CHENNAI: As of today (Saturday, December 6) 24-karat gold in India is priced at roughly Rs 13,015 per gram. Domestic gold rates have softened slightly from recent peaks, reflecting some profit-booking after a period of sustained strength. On global markets, gold continues to trade in the elevated band set over the past few months, underpinned by expectations of a potential interest-rate cut in the US and a weaker US dollar — factors that make dollar-denominated gold more attractive to foreign buyers.
Silver, in contrast, has seen a remarkable surge over 2025. On international markets, silver recently touched new highs — rising strongly as investors shifted capital toward precious metals amid economic uncertainty. In India, silver has also witnessed sharp price increases, driven by both import-cost pressures and growing demand. Tight global supply — largely because silver is often a byproduct of other metal mining, and mining output has not kept pace with rising demand — is a critical structural reason behind silver’s rally. Meanwhile, demand from sectors such as electronics, solar energy and electric vehicles has pushed industrial consumption of silver upward, adding a second major layer of support beyond just “safe-haven” buying.

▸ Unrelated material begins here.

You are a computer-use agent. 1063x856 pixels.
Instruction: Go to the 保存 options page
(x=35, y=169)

Beyond pure supply-demand dynamics, macroeconomic and geopolitical conditions are contributing heavily. Economic uncertainty, currency fluctuations, inflation expectations and geopolitical tensions lead many investors to treat gold and silver as “insurance” — a store of value when traditional markets are volatile. Gold’s traditional role as a hedge against inflation and currency weakness remains strong. Meanwhile silver’s dual identity — as both an industrial metal and a monetary asset — gives it a unique appeal.

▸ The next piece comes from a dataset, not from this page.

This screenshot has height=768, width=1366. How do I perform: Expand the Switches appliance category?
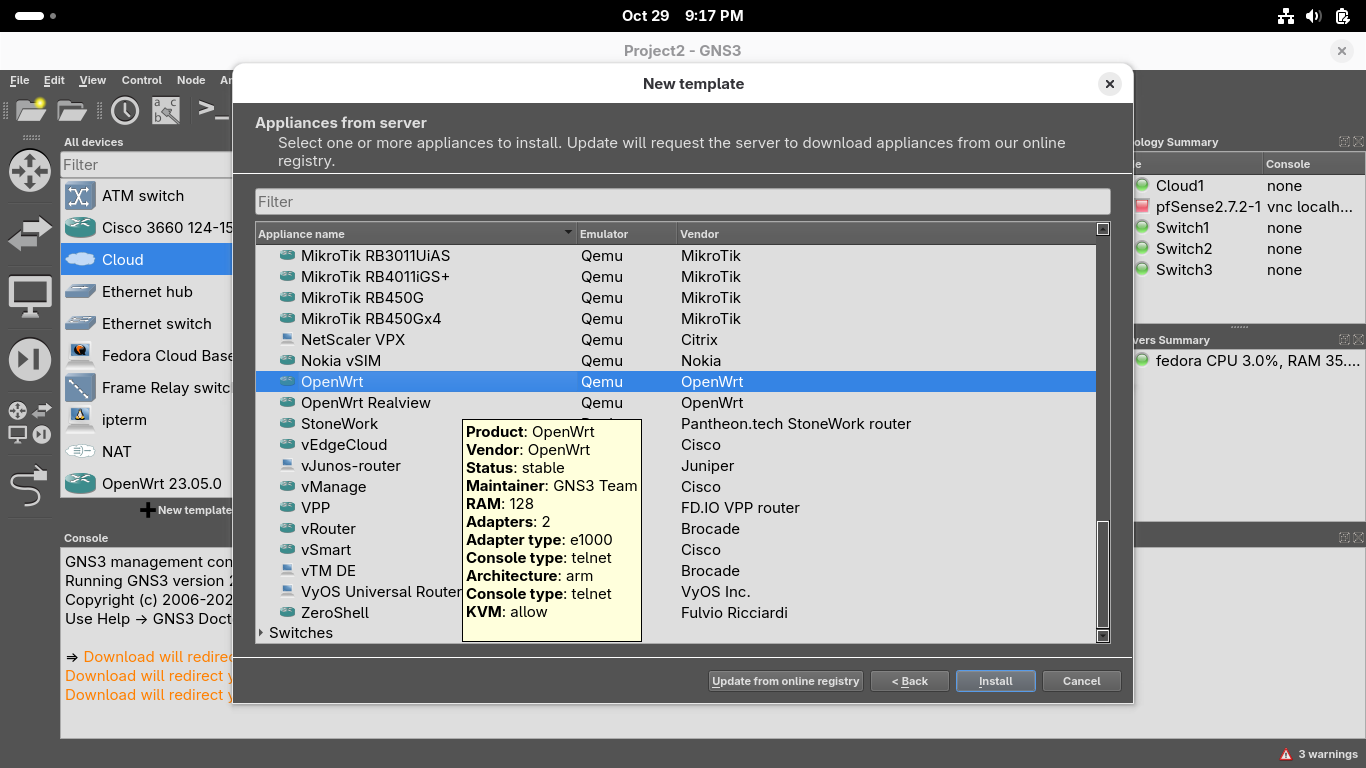coord(262,633)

For the coming months, much will depend on global monetary policy. If central banks (especially in the U.S.) move toward rate cuts, that could further reinforce demand for non-yielding assets like gold and silver, potentially driving prices higher. At the same time, any signs of economic recovery, strengthening currency, or stabilizing financial markets might reduce safe-haven demand and exert downward pressure.
For ordinary consumers and investors in Chennai (or across India), this environment offers both opportunities and caution. If you hold gold or silver, the recent rally has boosted the value of your holdings significantly. If you're considering buying — whether for jewellery, savings, or investment — silver appears especially attractive currently, given its industrial demand and lower entry price compared to gold. But the volatility means timing matters: buying on dips may make sense. If you are sensitive to price fluctuations, waiting for potential corrections could be prudent.